# Problem details
Lines in the following data that contain the string "Open" are to be counted. Report only their number.

(Exercise data begins)

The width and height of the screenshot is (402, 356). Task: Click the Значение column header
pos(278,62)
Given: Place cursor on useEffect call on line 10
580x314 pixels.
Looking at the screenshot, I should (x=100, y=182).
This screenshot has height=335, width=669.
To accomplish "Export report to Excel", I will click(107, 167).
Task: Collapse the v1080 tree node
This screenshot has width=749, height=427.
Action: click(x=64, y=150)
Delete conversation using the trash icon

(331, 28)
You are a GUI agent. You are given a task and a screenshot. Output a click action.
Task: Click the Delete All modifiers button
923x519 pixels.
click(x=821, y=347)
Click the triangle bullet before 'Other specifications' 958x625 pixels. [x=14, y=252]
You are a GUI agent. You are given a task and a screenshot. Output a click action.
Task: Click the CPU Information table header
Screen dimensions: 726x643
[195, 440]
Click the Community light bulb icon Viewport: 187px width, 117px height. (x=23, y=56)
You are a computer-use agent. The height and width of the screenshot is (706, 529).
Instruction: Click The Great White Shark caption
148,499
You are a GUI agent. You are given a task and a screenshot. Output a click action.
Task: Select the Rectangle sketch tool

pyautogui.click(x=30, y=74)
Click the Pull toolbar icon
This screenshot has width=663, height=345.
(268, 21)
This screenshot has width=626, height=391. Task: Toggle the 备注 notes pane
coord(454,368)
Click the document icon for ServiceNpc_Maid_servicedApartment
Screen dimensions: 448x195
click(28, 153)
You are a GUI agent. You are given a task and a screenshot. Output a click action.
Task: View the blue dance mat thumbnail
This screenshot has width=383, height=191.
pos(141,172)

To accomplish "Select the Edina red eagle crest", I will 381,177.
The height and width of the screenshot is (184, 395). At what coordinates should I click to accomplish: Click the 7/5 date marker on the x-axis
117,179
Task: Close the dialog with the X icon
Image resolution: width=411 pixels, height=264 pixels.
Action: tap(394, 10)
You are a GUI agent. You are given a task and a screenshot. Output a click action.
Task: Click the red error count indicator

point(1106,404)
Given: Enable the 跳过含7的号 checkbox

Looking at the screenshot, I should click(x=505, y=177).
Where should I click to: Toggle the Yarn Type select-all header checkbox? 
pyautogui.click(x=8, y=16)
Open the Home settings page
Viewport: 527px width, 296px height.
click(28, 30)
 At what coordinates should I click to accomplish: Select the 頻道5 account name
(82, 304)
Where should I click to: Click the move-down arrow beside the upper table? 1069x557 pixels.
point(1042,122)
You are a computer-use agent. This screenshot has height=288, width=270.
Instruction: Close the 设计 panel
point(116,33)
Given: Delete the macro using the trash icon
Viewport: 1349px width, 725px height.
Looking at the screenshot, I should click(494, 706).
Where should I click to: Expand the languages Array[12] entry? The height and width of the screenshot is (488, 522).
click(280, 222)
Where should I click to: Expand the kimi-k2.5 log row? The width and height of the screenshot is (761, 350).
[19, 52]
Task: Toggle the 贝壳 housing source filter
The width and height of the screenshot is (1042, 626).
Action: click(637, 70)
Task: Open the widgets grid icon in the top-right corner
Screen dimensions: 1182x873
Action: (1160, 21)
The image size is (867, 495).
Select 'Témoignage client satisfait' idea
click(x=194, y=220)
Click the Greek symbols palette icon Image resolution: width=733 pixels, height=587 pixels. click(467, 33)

(Exercise data ends)

# Reply to the task
2